Targeting small GTPases: emerging grasps on previously untamable targets, pioneered by KRAS

Small GTPases including Ras, Rho, Rab, Arf, and Ran are omnipresent molecular switches in regulating key cellular functions. Their dysregulation is a therapeutic target for tumors, neurodegeneration, cardiomyopathies, and infection. However, small GTPases have been historically recognized as "undruggable". Targeting KRAS, one of the most frequently mutated oncogenes, has only come into reality in the last decade due to the development of breakthrough strategies such as fragment-based screening, covalent ligands, macromolecule inhibitors, and PROTACs. Two KRASG12C covalent inhibitors have obtained accelerated approval for treating KRASG12C mutant lung cancer, and allele-specific hotspot mutations on G12D/S/R have been demonstrated as viable targets. New methods of targeting KRAS are quickly evolving, including transcription, immunogenic neoepitopes, and combinatory targeting with immunotherapy.
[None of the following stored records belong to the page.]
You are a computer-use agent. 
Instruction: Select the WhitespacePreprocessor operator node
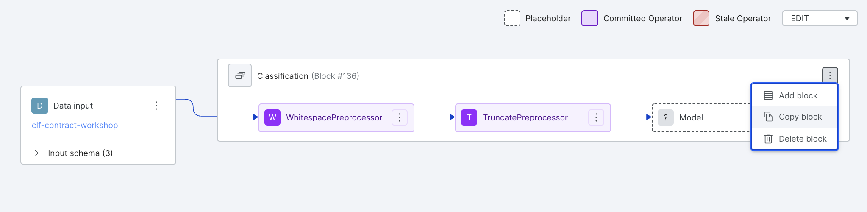(x=336, y=118)
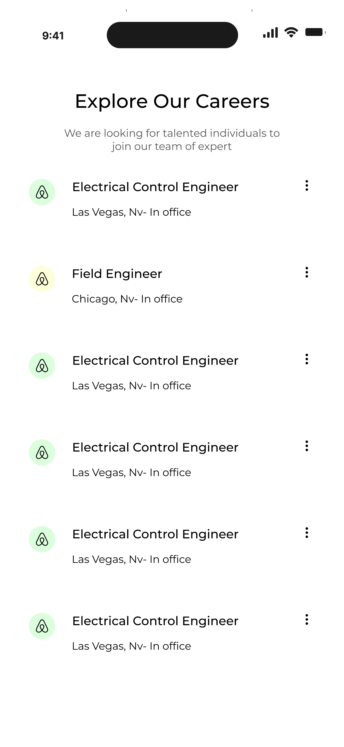Image resolution: width=344 pixels, height=747 pixels.
Task: Click the Wi-Fi icon in status bar
Action: (291, 32)
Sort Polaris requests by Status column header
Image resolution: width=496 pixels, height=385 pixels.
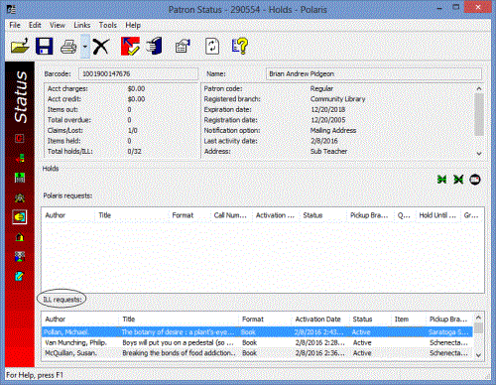[322, 215]
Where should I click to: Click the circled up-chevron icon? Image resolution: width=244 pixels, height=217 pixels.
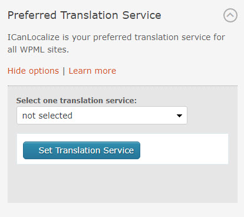(230, 15)
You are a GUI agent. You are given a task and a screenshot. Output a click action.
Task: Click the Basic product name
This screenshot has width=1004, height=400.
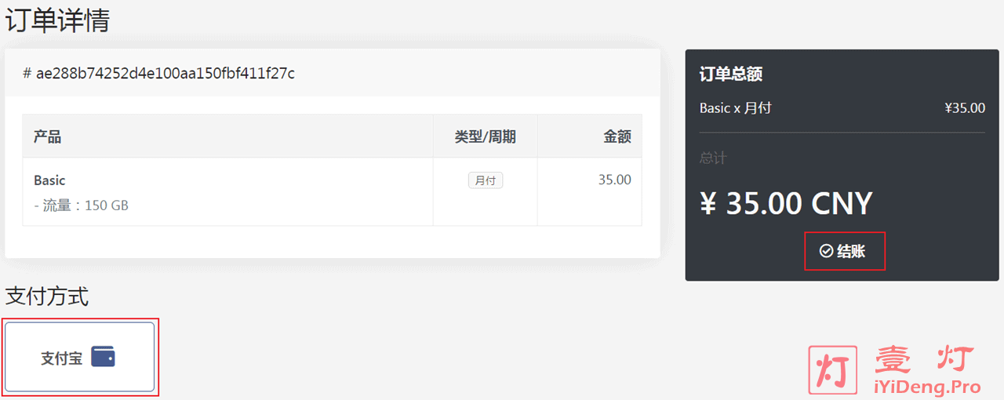pos(49,180)
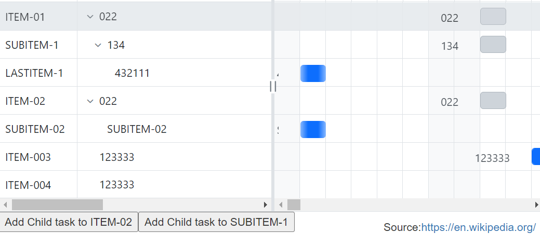Select the 432111 task name cell
Screen dimensions: 540x246
coord(132,73)
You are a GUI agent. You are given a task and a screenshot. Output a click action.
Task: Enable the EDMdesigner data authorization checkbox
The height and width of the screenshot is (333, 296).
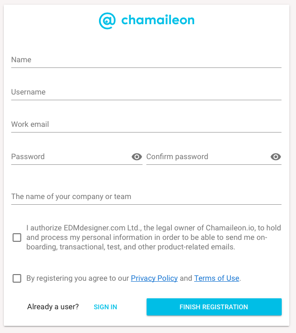[17, 238]
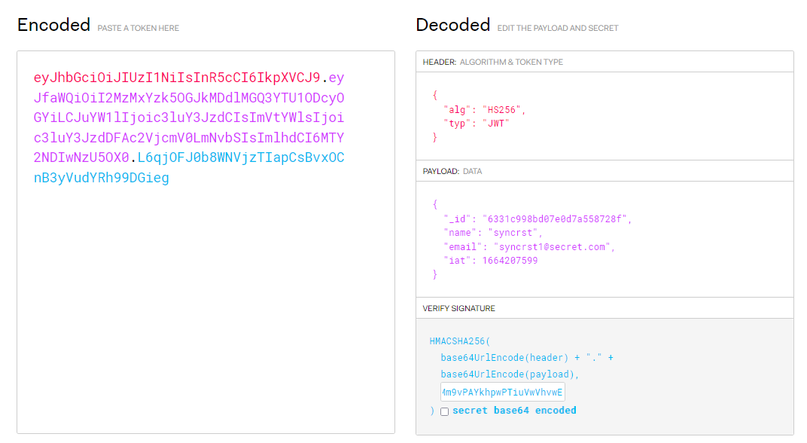Toggle the secret base64 encoded checkbox

click(x=444, y=411)
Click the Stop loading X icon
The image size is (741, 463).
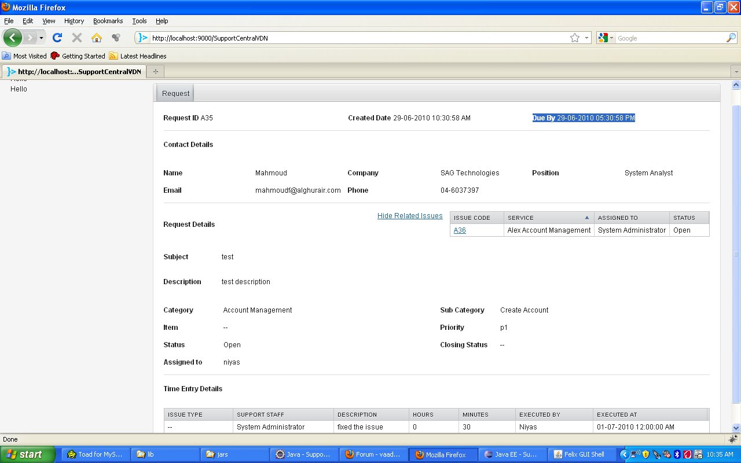(x=76, y=38)
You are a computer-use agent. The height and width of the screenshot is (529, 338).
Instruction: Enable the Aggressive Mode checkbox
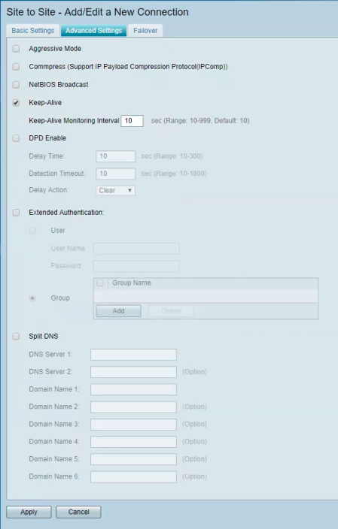[x=17, y=49]
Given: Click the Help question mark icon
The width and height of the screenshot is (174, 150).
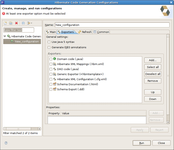Looking at the screenshot, I should (6, 143).
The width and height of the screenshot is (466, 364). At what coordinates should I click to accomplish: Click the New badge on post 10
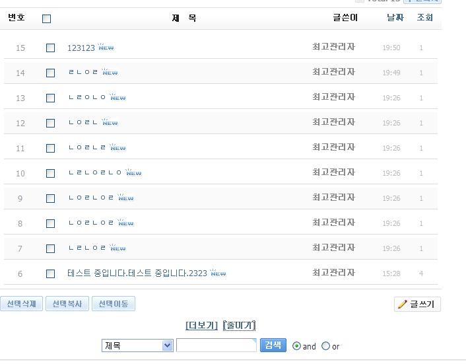click(133, 172)
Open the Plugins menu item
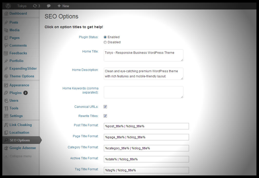Screen dimensions: 259x178 pyautogui.click(x=16, y=93)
Nevertheless, the vast majority of small GTPases and hotspot mutations remain elusive, and clinical resistance to G12C inhibitors poses new challenges. In this article, we summarize diversified biological functions, shared structural properties, and complex regulatory mechanisms of small GTPases and their relationships with human diseases. Furthermore, we review the status of drug discovery for targeting small GTPases and the most recent strategic progress focused on targeting KRAS. The discovery of new regulatory mechanisms and development of targeting approaches will together promote drug discovery for small GTPases.